__Problem to solve__: Once the records below have been read, copy them all out exactly.

[Saved entries]
□ □ □ □ □

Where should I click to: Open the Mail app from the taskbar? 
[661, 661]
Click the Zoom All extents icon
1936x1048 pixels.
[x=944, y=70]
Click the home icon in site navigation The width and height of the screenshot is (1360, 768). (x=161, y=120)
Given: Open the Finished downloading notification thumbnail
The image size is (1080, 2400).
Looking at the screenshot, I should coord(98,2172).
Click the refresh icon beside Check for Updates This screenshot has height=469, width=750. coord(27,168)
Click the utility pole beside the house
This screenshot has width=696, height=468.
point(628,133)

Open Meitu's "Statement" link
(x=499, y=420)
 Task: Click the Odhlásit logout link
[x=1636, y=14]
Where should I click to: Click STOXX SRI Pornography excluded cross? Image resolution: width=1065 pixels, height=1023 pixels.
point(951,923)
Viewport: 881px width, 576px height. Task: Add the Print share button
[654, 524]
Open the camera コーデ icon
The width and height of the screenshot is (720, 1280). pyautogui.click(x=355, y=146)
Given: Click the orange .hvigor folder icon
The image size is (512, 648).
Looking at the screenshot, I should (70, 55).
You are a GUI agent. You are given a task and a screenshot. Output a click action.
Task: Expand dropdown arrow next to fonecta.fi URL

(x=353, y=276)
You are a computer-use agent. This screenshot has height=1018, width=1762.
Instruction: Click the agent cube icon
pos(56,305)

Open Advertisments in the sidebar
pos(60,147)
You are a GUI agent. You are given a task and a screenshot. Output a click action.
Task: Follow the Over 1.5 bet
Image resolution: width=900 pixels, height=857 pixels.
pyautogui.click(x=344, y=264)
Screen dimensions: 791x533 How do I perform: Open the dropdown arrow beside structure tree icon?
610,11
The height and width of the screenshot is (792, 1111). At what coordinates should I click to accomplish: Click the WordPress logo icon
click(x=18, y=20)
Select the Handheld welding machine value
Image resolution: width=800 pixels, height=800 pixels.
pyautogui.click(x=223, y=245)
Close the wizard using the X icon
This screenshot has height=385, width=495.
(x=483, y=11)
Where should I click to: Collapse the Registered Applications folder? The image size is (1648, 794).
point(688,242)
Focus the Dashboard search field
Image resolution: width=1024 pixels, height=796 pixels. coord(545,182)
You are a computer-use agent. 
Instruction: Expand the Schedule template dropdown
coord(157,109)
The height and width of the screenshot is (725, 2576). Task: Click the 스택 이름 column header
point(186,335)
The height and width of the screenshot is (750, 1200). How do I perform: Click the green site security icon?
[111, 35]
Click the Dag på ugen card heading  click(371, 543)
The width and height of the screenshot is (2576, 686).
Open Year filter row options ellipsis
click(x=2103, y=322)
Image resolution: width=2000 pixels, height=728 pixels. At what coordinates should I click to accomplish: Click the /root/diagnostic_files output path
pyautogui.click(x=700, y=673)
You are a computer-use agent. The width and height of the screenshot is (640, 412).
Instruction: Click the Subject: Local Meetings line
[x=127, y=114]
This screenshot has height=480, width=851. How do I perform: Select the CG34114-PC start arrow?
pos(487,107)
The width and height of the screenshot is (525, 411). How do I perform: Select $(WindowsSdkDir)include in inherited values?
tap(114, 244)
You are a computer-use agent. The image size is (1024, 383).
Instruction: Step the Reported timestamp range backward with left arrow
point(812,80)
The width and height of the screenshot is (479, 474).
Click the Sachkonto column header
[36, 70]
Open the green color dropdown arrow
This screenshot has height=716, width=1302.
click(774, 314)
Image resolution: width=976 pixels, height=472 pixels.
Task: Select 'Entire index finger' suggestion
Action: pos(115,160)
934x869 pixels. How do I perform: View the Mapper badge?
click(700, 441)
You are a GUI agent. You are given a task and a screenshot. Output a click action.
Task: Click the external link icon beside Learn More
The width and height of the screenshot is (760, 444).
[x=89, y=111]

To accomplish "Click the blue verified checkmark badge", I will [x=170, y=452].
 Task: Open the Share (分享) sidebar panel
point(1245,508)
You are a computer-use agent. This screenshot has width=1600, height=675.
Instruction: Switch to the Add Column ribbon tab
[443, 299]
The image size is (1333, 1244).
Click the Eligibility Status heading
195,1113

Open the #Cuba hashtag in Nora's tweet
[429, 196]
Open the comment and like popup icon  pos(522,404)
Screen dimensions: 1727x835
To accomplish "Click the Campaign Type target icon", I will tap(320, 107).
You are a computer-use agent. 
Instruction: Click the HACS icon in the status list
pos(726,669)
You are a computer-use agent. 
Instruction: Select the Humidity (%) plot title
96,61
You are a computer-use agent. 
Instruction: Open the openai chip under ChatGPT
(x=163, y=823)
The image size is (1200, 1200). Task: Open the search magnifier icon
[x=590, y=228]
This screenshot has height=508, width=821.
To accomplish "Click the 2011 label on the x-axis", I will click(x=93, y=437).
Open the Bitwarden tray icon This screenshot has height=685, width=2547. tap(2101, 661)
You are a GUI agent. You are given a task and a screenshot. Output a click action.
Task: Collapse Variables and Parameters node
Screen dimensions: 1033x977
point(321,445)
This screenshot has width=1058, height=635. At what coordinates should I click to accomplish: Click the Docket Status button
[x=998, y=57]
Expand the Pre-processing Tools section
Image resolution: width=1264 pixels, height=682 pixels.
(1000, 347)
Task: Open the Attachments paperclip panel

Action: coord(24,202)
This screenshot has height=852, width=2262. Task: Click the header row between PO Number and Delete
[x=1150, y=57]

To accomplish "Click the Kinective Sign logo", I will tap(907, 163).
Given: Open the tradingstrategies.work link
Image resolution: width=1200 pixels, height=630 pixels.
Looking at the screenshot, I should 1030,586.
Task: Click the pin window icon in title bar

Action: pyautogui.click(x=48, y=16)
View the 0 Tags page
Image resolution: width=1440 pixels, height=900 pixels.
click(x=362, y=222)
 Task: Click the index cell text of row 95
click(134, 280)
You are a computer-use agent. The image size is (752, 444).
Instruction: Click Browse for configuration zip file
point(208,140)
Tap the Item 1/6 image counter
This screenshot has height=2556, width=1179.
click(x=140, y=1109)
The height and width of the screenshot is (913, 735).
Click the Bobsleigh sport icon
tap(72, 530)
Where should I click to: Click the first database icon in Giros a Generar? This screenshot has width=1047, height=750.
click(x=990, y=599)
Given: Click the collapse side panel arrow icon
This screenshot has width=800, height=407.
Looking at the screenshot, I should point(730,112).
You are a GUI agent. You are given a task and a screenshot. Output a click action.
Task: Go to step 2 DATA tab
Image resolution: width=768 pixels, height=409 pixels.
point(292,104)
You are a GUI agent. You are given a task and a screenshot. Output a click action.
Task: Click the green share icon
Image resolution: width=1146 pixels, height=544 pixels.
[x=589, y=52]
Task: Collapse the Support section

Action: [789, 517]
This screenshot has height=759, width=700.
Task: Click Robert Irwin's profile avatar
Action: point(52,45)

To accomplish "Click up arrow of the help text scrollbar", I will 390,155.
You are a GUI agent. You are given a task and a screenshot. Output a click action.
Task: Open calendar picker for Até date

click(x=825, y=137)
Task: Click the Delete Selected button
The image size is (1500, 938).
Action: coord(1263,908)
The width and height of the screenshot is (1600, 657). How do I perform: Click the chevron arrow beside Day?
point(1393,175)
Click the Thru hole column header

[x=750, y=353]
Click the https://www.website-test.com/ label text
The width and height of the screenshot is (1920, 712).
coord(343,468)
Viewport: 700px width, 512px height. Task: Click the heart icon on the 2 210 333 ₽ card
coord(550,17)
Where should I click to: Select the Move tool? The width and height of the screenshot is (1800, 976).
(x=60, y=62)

□ □ □ □ □

__Exercise solution__:
Where should I click to: Open the Mail app from the taskbar? 
[661, 661]
Click the Zoom All extents icon
1936x1048 pixels.
[x=944, y=70]
Click the home icon in site navigation The width and height of the screenshot is (1360, 768). (x=161, y=120)
Given: Open the Finished downloading notification thumbnail
The image size is (1080, 2400).
Looking at the screenshot, I should coord(98,2172).
Click the refresh icon beside Check for Updates This screenshot has height=469, width=750. coord(27,168)
Click the utility pole beside the house
This screenshot has width=696, height=468.
point(628,133)

Open Meitu's "Statement" link
(x=499, y=420)
 Task: Click the Odhlásit logout link
[x=1636, y=14]
Where should I click to: Click STOXX SRI Pornography excluded cross? Image resolution: width=1065 pixels, height=1023 pixels.
point(951,923)
Viewport: 881px width, 576px height. Task: Add the Print share button
[654, 524]
Open the camera コーデ icon
The width and height of the screenshot is (720, 1280). pyautogui.click(x=355, y=146)
Given: Click the orange .hvigor folder icon
The image size is (512, 648).
Looking at the screenshot, I should (70, 55).
You are a GUI agent. You are given a task and a screenshot. Output a click action.
Task: Expand dropdown arrow next to fonecta.fi URL

(x=353, y=276)
You are a computer-use agent. This screenshot has height=1018, width=1762.
Instruction: Click the agent cube icon
pos(56,305)

Open Advertisments in the sidebar
pos(60,147)
You are a GUI agent. You are given a task and a screenshot. Output a click action.
Task: Follow the Over 1.5 bet
Image resolution: width=900 pixels, height=857 pixels.
pyautogui.click(x=344, y=264)
Screen dimensions: 791x533 How do I perform: Open the dropdown arrow beside structure tree icon?
610,11
The height and width of the screenshot is (792, 1111). At what coordinates should I click to accomplish: Click the WordPress logo icon
click(x=18, y=20)
Select the Handheld welding machine value
Image resolution: width=800 pixels, height=800 pixels.
pyautogui.click(x=223, y=245)
Close the wizard using the X icon
This screenshot has height=385, width=495.
(x=483, y=11)
Where should I click to: Collapse the Registered Applications folder? The image size is (1648, 794).
point(688,242)
Focus the Dashboard search field
Image resolution: width=1024 pixels, height=796 pixels. coord(545,182)
You are a computer-use agent. 
Instruction: Expand the Schedule template dropdown
coord(157,109)
The height and width of the screenshot is (725, 2576). Task: Click the 스택 이름 column header
point(186,335)
The height and width of the screenshot is (750, 1200). How do I perform: Click the green site security icon?
[111, 35]
Click the Dag på ugen card heading  click(371, 543)
The width and height of the screenshot is (2576, 686).
Open Year filter row options ellipsis
click(x=2103, y=322)
Image resolution: width=2000 pixels, height=728 pixels. At what coordinates should I click to accomplish: Click the /root/diagnostic_files output path
pyautogui.click(x=700, y=673)
You are a computer-use agent. The width and height of the screenshot is (640, 412).
Instruction: Click the Subject: Local Meetings line
[x=127, y=114]
This screenshot has height=480, width=851. How do I perform: Select the CG34114-PC start arrow?
pos(487,107)
The width and height of the screenshot is (525, 411). How do I perform: Select $(WindowsSdkDir)include in inherited values?
tap(114, 244)
You are a computer-use agent. The image size is (1024, 383).
Instruction: Step the Reported timestamp range backward with left arrow
point(812,80)
The width and height of the screenshot is (479, 474).
Click the Sachkonto column header
[36, 70]
Open the green color dropdown arrow
This screenshot has height=716, width=1302.
click(774, 314)
Image resolution: width=976 pixels, height=472 pixels.
Task: Select 'Entire index finger' suggestion
Action: pos(115,160)
934x869 pixels. How do I perform: View the Mapper badge?
click(700, 441)
You are a GUI agent. You are given a task and a screenshot. Output a click action.
Task: Click the external link icon beside Learn More
The width and height of the screenshot is (760, 444).
[x=89, y=111]

To accomplish "Click the blue verified checkmark badge", I will [x=170, y=452].
 Task: Open the Share (分享) sidebar panel
point(1245,508)
You are a computer-use agent. This screenshot has width=1600, height=675.
Instruction: Switch to the Add Column ribbon tab
[443, 299]
The image size is (1333, 1244).
Click the Eligibility Status heading
195,1113

Open the #Cuba hashtag in Nora's tweet
[429, 196]
Open the comment and like popup icon  pos(522,404)
Screen dimensions: 1727x835
To accomplish "Click the Campaign Type target icon", I will tap(320, 107).
You are a computer-use agent. 
Instruction: Click the HACS icon in the status list
pos(726,669)
You are a computer-use agent. 
Instruction: Select the Humidity (%) plot title
96,61
You are a computer-use agent. 
Instruction: Open the openai chip under ChatGPT
(x=163, y=823)
The image size is (1200, 1200). Task: Open the search magnifier icon
[x=590, y=228]
This screenshot has height=508, width=821.
To accomplish "Click the 2011 label on the x-axis", I will click(x=93, y=437).
Open the Bitwarden tray icon This screenshot has height=685, width=2547. tap(2101, 661)
You are a GUI agent. You are given a task and a screenshot. Output a click action.
Task: Collapse Variables and Parameters node
Screen dimensions: 1033x977
point(321,445)
This screenshot has width=1058, height=635. At what coordinates should I click to accomplish: Click the Docket Status button
[x=998, y=57]
Expand the Pre-processing Tools section
Image resolution: width=1264 pixels, height=682 pixels.
(1000, 347)
Task: Open the Attachments paperclip panel

Action: coord(24,202)
This screenshot has height=852, width=2262. Task: Click the header row between PO Number and Delete
[x=1150, y=57]

To accomplish "Click the Kinective Sign logo", I will tap(907, 163).
Given: Open the tradingstrategies.work link
Image resolution: width=1200 pixels, height=630 pixels.
Looking at the screenshot, I should 1030,586.
Task: Click the pin window icon in title bar

Action: pyautogui.click(x=48, y=16)
View the 0 Tags page
Image resolution: width=1440 pixels, height=900 pixels.
click(x=362, y=222)
 Task: Click the index cell text of row 95
click(134, 280)
You are a computer-use agent. The image size is (752, 444).
Instruction: Click Browse for configuration zip file
point(208,140)
Tap the Item 1/6 image counter
This screenshot has height=2556, width=1179.
click(x=140, y=1109)
The height and width of the screenshot is (913, 735).
Click the Bobsleigh sport icon
tap(72, 530)
Where should I click to: Click the first database icon in Giros a Generar? This screenshot has width=1047, height=750.
click(x=990, y=599)
Given: Click the collapse side panel arrow icon
This screenshot has width=800, height=407.
Looking at the screenshot, I should point(730,112).
You are a GUI agent. You are given a task and a screenshot. Output a click action.
Task: Go to step 2 DATA tab
Image resolution: width=768 pixels, height=409 pixels.
point(292,104)
You are a GUI agent. You are given a task and a screenshot. Output a click action.
Task: Click the green share icon
Image resolution: width=1146 pixels, height=544 pixels.
[x=589, y=52]
Task: Collapse the Support section

Action: [789, 517]
This screenshot has height=759, width=700.
Task: Click Robert Irwin's profile avatar
Action: point(52,45)

To accomplish "Click up arrow of the help text scrollbar", I will 390,155.
You are a GUI agent. You are given a task and a screenshot. Output a click action.
Task: Open calendar picker for Até date

click(x=825, y=137)
Task: Click the Delete Selected button
The image size is (1500, 938).
Action: coord(1263,908)
The width and height of the screenshot is (1600, 657). How do I perform: Click the chevron arrow beside Day?
point(1393,175)
Click the Thru hole column header

[x=750, y=353]
Click the https://www.website-test.com/ label text
The width and height of the screenshot is (1920, 712).
coord(343,468)
Viewport: 700px width, 512px height. Task: Click the heart icon on the 2 210 333 ₽ card
coord(550,17)
Where should I click to: Select the Move tool? The width and height of the screenshot is (1800, 976).
(x=60, y=62)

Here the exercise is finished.